Like any other plant, cannabis reproduces when pollen leaves the maleFeminized seeds are made through a process that prevents an otherwise female plant from producing the female flowers that its XX chromosome instruct it to, forcing it to produce the default male flowers, but since these flowers come from female plants the pollen they produce only possesses XX chromosomes, making the coin flip go to team female every time. Basically, by applying the element silver at a specific time to a flowering female you can make female pollen and from that create a crop of all female seed. But, I wondered, is this some kind of GMO or shortsighted technology that will bite us in the butt later down the road?
I was actually quite surprised by what I’d found. There was no evidence whatsoever that there would be any downstream effect from the feminization process as long as the female plant that we select to turn into a male is not being selected for its propensity to produce male flowers. It took some time to develop methodologies that would allow any female from any strain to become a pollinator, but we’re now at a point where there’s no question that a plant is usable as a pollinator as long as it is a natural diploid.
We haven’t seen any increases in intersex traits through our studies and even repeated feminizing from generation to generation hasn’t had any observable negative effect. In contrast, what we’ve discovered is that through feminized breeding we’re able to have a much greater influence over the outcome of our breeding. No more sniffing stems to imagine how the genetic makeup of a male would express itself as a female. We can take a selected plant that produces gorgeous female flowers and coax it to produce pollen that carries its gorgeous traits onto another selected female to reproduce or even onto itself as an untreated clone.

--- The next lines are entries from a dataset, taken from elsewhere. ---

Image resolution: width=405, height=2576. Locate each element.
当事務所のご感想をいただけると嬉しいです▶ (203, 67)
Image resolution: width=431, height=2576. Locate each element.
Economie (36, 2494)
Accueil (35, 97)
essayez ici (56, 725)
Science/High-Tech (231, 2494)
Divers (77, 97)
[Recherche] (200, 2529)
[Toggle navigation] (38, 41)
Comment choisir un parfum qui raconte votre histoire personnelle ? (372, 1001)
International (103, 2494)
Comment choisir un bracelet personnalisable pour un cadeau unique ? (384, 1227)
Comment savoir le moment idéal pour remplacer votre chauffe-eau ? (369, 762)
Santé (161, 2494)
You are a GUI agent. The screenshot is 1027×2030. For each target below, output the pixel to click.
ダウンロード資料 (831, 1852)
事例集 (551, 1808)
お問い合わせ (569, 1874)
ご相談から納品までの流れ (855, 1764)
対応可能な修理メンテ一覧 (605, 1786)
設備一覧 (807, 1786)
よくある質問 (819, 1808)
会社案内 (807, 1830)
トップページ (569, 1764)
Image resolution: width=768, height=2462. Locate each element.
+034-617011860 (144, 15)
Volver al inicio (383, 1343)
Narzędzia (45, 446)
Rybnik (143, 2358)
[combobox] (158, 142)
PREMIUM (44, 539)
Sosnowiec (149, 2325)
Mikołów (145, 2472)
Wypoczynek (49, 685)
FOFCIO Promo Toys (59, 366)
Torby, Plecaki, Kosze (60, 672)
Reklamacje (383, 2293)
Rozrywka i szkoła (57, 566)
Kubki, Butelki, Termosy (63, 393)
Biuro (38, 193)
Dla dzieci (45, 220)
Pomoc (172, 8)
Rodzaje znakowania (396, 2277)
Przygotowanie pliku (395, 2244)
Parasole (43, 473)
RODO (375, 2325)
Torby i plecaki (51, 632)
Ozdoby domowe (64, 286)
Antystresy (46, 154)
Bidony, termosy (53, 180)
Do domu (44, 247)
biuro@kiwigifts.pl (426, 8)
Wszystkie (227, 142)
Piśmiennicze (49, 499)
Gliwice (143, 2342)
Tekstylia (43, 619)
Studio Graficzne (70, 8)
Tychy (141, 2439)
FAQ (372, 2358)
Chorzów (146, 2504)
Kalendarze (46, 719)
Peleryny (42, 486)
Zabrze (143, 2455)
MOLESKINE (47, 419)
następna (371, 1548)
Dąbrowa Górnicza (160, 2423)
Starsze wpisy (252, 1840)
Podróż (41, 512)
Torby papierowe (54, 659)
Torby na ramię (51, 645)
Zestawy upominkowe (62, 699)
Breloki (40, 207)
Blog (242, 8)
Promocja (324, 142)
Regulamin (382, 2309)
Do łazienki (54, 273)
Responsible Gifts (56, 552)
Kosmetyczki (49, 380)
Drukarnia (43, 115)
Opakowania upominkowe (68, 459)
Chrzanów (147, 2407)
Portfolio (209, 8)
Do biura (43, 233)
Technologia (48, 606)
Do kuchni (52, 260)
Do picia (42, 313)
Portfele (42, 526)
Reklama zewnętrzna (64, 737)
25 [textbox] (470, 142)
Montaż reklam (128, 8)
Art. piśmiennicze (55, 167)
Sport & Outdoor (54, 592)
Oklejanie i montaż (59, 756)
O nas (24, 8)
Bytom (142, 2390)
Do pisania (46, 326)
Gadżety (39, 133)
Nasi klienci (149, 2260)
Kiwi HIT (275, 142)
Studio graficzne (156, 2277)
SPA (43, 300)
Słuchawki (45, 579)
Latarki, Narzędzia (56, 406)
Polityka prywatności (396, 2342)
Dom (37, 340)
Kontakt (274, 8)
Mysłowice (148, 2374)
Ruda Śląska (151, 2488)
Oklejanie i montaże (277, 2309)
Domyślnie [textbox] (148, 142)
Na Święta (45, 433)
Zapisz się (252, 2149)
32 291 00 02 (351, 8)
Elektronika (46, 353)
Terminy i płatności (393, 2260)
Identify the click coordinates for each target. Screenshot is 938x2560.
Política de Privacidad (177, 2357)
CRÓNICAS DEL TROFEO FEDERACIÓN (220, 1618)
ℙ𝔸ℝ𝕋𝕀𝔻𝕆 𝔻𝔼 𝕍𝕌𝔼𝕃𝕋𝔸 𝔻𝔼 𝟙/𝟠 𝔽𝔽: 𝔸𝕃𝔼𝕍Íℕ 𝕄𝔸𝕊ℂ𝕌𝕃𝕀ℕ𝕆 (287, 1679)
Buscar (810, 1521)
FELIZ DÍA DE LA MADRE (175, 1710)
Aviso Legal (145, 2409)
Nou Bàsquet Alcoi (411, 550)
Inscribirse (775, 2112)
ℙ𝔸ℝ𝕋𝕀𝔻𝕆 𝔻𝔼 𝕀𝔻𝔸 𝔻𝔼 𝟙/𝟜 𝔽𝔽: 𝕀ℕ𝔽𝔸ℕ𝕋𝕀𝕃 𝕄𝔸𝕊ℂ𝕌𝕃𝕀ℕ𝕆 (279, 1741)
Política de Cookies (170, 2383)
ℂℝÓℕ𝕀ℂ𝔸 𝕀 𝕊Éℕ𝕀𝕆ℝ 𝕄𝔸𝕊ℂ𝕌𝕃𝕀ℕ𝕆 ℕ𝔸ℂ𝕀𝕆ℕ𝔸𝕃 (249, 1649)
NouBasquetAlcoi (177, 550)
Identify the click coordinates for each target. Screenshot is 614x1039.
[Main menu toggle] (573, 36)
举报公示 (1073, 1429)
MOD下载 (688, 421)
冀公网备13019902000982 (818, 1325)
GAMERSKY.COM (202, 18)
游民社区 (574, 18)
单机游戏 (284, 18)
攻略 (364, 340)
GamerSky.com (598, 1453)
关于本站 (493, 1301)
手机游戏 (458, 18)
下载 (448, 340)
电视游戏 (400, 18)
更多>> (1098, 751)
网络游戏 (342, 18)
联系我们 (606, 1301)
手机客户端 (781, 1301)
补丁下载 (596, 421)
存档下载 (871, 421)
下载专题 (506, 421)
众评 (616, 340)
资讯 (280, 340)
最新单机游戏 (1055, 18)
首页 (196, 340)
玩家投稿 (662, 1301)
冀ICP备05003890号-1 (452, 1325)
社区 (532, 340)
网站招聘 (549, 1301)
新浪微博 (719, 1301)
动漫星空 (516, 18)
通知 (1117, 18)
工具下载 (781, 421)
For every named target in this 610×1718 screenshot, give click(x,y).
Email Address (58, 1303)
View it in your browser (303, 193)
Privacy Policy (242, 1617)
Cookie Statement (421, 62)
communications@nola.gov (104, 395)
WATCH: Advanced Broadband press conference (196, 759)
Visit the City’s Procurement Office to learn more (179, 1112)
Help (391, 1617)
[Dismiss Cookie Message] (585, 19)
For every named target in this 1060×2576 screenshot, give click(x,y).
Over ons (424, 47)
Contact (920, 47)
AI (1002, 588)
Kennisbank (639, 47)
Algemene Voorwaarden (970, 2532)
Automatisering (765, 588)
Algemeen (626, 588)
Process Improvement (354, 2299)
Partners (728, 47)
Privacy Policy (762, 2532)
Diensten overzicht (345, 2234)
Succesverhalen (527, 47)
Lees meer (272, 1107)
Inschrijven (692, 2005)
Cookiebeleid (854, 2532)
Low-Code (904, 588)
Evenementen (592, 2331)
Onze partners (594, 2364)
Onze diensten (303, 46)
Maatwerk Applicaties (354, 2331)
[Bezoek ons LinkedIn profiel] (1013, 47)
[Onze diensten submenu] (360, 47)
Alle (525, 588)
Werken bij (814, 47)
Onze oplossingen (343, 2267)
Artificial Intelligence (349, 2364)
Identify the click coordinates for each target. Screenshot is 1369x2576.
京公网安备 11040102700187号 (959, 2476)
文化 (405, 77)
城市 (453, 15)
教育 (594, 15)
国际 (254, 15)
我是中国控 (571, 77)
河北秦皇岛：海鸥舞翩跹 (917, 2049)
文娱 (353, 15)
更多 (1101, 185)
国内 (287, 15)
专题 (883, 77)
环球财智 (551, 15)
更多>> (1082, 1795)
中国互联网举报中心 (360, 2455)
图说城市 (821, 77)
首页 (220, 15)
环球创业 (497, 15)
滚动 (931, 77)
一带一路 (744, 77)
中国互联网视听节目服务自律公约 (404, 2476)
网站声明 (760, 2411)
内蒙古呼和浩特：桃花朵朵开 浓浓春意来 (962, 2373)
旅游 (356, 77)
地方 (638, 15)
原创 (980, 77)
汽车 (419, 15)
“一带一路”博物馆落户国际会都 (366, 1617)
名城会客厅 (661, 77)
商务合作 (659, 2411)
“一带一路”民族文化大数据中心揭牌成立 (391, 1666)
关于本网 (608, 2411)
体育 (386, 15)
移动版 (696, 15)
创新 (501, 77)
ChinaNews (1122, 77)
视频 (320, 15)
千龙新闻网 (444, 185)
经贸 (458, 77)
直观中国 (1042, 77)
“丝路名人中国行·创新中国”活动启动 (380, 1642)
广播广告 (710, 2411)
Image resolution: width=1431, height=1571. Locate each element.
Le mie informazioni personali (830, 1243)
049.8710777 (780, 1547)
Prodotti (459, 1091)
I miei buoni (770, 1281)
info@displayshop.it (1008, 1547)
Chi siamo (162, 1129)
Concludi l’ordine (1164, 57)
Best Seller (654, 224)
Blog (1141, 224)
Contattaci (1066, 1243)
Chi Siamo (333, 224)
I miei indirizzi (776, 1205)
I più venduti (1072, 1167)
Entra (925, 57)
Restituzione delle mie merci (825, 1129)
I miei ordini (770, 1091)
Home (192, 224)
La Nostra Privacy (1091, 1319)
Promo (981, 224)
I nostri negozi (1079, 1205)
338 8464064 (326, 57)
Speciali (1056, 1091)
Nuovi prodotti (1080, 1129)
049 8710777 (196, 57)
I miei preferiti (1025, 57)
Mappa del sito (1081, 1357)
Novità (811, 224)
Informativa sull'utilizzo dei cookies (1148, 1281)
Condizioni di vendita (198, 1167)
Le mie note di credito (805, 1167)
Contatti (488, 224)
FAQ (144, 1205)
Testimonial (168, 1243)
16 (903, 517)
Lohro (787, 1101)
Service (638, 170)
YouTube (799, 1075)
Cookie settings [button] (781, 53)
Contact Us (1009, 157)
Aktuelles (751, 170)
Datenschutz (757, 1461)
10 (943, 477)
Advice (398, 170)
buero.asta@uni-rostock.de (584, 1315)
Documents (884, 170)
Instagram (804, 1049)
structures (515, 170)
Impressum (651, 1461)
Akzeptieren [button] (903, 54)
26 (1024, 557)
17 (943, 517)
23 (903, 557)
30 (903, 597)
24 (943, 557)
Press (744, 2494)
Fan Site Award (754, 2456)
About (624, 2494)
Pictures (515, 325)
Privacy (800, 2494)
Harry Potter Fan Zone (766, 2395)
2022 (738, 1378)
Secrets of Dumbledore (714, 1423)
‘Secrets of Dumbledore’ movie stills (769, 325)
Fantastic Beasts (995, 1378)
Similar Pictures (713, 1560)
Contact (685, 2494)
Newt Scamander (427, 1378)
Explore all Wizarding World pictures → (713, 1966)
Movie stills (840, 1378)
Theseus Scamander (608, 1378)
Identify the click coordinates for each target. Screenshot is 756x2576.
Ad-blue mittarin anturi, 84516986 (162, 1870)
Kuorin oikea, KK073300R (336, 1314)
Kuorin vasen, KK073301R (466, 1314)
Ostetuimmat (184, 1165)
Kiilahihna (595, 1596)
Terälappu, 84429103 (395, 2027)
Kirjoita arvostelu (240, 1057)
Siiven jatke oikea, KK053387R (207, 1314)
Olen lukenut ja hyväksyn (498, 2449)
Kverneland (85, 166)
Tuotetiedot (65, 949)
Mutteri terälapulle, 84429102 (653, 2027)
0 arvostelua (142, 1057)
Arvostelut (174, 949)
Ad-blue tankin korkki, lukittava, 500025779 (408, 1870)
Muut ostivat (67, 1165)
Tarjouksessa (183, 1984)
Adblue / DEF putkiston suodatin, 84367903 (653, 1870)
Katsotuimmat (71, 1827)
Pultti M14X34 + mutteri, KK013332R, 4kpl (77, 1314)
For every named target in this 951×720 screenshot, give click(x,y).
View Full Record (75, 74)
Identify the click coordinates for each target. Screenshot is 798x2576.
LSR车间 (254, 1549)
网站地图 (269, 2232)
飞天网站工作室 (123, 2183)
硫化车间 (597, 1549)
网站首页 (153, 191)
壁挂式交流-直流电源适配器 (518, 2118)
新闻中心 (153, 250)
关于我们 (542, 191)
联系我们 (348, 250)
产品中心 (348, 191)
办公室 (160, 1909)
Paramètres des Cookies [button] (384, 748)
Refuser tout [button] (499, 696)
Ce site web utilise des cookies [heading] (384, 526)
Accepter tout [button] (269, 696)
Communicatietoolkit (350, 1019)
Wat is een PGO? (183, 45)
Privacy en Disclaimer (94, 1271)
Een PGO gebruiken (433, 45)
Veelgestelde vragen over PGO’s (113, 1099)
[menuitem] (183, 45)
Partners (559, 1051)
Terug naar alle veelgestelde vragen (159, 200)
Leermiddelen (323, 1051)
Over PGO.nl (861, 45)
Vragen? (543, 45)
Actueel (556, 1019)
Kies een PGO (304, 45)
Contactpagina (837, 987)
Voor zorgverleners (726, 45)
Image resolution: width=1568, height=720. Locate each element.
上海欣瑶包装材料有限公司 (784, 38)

This process, known as selfing, has allowed us to create seed lines that are much more uniform and flowers that are higher in cannabinoids and terpenes.
Public opinion of feminized seed can vary. Some of that sentiment is likely due to the fact that early attempts at feminizing were selecting for the ease of the sex reversal process and therefore likely passing on those intersex traits. The feminized seeds of today, however, are likely superior and certainly easier to grow than regular seed and we encourage breeders that, like us, bred regular seed for years trying to make fems. The process is certainly more technical but we’re confident that you will enjoy the outcome along with anyone else who grows your genetics.